Copy everything from the line containing "Viewport: 1499px width, 812px" down to the line containing "Click the red X", swapping "sidebar" for "side menu" and leaving all else unchanged.

>> Start

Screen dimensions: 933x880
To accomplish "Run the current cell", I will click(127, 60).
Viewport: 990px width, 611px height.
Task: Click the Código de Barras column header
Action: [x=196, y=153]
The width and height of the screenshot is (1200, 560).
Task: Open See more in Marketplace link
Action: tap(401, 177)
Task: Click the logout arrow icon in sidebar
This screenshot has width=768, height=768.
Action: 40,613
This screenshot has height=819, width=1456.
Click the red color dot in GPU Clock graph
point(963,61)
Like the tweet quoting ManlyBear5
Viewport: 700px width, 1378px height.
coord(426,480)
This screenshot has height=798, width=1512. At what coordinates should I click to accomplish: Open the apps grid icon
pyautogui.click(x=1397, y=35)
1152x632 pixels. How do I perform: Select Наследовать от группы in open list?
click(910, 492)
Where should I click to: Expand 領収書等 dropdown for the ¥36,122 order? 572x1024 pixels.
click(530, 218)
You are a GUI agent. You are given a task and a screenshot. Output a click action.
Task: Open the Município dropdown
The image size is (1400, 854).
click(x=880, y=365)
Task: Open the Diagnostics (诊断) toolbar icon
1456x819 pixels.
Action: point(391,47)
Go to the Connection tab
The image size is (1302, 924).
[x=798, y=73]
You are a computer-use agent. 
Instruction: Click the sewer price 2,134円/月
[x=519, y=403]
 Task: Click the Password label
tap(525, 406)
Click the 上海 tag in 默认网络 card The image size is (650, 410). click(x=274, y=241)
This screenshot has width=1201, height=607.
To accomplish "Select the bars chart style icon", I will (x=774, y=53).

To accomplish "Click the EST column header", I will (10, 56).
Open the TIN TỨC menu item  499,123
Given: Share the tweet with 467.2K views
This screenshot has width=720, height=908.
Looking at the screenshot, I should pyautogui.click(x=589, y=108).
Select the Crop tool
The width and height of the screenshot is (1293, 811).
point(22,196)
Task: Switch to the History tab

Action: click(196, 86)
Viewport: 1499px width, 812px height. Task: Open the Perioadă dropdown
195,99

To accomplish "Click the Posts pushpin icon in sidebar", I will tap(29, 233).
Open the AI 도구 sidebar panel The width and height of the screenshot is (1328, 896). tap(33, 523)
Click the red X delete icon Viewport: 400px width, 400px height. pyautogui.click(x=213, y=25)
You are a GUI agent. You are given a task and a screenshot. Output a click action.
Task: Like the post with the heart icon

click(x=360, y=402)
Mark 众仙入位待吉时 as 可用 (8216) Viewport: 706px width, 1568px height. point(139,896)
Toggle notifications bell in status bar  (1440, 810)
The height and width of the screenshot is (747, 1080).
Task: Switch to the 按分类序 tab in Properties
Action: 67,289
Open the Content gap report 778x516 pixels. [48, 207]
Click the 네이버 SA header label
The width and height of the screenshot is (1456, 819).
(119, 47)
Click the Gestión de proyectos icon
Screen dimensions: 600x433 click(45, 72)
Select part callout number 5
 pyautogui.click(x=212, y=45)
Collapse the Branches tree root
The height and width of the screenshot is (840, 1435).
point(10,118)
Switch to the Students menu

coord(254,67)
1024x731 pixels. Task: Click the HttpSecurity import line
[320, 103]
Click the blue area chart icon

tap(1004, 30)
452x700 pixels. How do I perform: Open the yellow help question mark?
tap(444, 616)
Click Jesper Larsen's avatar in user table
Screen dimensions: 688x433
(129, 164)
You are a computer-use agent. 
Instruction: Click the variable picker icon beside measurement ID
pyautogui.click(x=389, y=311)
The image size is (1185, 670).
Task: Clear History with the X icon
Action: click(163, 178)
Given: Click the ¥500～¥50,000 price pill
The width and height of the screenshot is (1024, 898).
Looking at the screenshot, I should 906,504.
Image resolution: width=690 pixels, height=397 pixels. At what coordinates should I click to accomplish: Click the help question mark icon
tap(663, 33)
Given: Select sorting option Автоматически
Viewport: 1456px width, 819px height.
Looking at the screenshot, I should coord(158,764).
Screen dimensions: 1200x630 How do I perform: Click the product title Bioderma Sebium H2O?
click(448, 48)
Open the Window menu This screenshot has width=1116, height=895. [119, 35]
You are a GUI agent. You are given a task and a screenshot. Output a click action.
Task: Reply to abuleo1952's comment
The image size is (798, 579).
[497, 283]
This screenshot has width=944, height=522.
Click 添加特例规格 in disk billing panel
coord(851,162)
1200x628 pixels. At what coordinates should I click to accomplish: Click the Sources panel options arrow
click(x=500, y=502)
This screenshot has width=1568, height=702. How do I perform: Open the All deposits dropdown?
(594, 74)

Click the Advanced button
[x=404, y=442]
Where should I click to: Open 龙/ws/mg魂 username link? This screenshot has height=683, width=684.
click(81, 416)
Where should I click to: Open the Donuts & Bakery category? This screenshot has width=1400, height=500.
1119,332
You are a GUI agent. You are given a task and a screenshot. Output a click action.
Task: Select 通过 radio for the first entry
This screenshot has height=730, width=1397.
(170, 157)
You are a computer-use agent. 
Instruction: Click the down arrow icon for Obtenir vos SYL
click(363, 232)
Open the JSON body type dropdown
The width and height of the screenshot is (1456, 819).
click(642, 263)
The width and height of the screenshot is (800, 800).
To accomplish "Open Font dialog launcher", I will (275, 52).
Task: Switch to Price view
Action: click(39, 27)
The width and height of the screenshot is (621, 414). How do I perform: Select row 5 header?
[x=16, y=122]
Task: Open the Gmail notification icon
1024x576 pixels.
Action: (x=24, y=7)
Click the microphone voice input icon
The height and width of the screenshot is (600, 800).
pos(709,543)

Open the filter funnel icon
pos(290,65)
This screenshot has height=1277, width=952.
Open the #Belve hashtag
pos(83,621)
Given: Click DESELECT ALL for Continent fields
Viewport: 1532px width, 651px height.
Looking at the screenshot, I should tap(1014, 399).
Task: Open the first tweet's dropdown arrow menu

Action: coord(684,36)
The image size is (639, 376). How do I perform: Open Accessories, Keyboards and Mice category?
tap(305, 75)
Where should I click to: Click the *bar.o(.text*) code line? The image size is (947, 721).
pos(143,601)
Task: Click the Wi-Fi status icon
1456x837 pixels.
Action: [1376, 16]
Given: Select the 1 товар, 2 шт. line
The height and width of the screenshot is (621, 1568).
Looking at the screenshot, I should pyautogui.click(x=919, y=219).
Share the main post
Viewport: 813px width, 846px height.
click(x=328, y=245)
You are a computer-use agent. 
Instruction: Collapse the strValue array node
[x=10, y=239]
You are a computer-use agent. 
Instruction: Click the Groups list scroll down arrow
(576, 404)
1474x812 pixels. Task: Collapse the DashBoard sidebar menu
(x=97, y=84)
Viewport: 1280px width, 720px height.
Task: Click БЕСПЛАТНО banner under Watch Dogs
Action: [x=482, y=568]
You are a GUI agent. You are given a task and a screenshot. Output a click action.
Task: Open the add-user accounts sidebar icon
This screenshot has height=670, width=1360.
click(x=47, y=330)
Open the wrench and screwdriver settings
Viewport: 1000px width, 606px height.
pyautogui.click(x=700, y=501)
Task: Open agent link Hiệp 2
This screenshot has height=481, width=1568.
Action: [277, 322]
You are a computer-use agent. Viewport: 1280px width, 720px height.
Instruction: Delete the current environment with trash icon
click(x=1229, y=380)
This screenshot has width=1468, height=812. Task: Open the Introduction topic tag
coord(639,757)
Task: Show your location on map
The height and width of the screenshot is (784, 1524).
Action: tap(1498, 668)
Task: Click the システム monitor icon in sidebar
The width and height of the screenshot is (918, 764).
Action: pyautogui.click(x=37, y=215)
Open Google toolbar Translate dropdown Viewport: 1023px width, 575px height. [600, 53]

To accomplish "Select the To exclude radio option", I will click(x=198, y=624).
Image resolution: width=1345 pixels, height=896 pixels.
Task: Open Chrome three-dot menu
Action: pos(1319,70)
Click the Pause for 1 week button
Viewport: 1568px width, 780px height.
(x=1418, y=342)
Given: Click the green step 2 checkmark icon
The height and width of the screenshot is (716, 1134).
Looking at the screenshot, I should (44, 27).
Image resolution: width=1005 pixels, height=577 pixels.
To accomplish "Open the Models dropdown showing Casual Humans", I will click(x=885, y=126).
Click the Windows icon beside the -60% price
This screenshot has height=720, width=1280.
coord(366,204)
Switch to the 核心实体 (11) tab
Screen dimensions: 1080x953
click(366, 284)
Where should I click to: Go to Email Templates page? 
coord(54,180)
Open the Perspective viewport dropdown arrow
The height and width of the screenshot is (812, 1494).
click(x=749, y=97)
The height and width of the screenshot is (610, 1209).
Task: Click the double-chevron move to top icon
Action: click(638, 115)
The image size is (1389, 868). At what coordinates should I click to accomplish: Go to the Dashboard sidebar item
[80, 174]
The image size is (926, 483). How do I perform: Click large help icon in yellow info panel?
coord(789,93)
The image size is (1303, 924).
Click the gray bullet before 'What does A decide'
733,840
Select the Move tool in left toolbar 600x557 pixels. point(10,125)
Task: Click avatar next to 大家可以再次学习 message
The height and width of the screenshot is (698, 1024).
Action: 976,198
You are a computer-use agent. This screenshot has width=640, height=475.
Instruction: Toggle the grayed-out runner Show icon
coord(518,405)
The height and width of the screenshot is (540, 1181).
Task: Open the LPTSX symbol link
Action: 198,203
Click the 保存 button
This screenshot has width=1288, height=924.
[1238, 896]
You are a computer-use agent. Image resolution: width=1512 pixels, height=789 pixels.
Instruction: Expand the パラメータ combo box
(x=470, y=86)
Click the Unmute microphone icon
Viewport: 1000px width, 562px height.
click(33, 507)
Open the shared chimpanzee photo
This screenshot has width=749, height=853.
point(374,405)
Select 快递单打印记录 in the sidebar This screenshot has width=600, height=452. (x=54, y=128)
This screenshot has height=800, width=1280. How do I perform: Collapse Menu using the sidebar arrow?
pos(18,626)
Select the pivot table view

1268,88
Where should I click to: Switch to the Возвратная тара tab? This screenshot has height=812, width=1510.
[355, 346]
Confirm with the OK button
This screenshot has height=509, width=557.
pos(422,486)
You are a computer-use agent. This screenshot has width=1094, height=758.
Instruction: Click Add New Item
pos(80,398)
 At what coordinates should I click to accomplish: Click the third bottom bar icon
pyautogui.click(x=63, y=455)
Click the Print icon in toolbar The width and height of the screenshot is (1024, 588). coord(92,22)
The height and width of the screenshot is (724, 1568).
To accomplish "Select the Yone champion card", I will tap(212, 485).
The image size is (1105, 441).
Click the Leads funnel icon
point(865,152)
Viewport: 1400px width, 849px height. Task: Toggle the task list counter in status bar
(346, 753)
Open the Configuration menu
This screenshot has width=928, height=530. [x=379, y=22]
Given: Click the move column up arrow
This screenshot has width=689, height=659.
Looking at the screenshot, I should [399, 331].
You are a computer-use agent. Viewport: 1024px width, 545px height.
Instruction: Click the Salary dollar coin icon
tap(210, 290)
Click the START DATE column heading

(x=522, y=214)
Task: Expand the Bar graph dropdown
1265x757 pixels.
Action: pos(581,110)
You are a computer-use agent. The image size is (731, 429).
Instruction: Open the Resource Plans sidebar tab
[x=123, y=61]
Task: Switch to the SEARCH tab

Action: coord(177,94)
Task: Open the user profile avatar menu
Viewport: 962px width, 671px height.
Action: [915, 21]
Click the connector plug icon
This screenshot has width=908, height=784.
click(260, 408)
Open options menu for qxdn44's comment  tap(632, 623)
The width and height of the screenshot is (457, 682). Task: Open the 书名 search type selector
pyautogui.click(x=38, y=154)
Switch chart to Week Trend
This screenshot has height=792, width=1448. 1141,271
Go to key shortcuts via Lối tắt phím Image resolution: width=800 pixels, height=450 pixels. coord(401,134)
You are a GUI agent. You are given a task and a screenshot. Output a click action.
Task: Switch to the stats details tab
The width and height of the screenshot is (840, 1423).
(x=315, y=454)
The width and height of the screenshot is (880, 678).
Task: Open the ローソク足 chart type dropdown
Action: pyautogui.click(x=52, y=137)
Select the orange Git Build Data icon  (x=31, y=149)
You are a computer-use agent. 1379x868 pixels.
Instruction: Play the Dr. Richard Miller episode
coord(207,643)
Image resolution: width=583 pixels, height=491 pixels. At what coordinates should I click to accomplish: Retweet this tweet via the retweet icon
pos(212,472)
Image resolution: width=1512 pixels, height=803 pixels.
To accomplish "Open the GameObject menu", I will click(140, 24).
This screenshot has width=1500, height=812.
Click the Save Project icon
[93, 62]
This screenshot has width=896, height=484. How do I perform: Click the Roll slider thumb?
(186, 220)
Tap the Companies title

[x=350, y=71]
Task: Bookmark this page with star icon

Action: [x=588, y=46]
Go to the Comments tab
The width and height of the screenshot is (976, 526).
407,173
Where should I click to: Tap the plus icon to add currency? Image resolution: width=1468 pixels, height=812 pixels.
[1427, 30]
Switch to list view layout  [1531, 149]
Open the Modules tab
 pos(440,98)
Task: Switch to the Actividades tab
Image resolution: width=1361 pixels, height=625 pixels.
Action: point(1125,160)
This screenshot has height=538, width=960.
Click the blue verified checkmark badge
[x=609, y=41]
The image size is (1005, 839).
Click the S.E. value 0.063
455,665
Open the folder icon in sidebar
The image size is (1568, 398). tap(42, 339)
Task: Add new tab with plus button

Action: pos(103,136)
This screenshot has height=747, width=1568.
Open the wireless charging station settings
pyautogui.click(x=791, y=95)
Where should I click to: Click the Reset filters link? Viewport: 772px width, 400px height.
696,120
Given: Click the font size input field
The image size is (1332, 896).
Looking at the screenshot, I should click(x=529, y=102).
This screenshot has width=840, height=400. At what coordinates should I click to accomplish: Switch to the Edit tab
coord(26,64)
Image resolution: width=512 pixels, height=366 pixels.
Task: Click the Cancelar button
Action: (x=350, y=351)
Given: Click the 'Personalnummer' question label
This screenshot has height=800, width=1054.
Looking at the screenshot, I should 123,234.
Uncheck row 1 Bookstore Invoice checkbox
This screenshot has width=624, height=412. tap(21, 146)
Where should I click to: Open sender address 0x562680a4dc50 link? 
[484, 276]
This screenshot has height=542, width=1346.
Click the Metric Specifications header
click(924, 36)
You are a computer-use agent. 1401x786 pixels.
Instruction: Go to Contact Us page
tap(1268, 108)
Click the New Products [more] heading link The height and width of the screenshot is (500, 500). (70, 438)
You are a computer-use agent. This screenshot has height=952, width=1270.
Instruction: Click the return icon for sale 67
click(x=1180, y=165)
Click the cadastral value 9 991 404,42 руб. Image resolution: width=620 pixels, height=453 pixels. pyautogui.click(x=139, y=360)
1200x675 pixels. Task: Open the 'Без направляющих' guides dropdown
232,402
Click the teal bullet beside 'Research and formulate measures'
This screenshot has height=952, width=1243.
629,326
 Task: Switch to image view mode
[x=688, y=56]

>> End

## Result of the exercise
Viewport: 1499px width, 812px height. Task: Open the Perioadă dropdown
195,99

To accomplish "Click the Posts pushpin icon in side menu", I will tap(29, 233).
Open the AI 도구 side menu panel The width and height of the screenshot is (1328, 896). tap(33, 523)
Click the red X delete icon Viewport: 400px width, 400px height. pyautogui.click(x=213, y=25)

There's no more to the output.